Task to carry out:
In the data below, take the lines starting with the one containing "Click the black plus badge icon" and going on through the one containing "point(235,47)", and write them out again with "black" changed to "gray" and nothing else altered. Leave the pictures out.

Information supplied:
════

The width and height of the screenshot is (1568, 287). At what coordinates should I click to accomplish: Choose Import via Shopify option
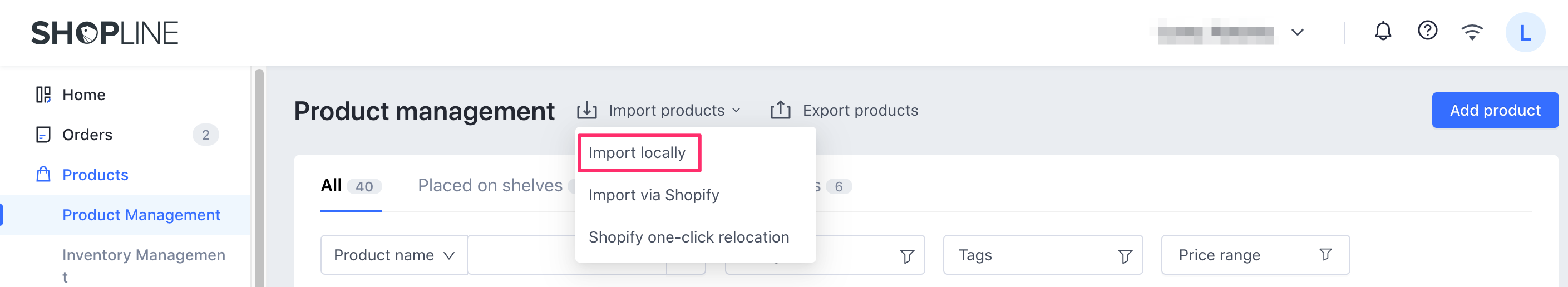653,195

════

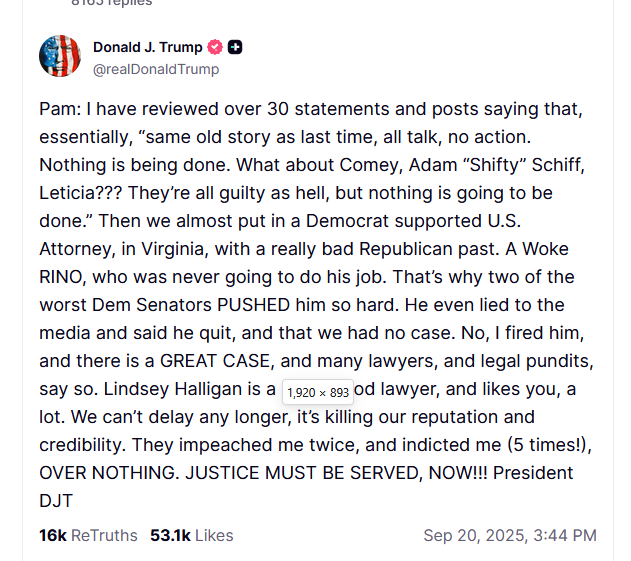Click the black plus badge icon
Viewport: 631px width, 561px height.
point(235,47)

════

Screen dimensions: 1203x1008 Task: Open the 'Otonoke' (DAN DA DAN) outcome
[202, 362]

════

Full solution:
Click the gray plus badge icon
Viewport: 631px width, 561px height.
point(235,47)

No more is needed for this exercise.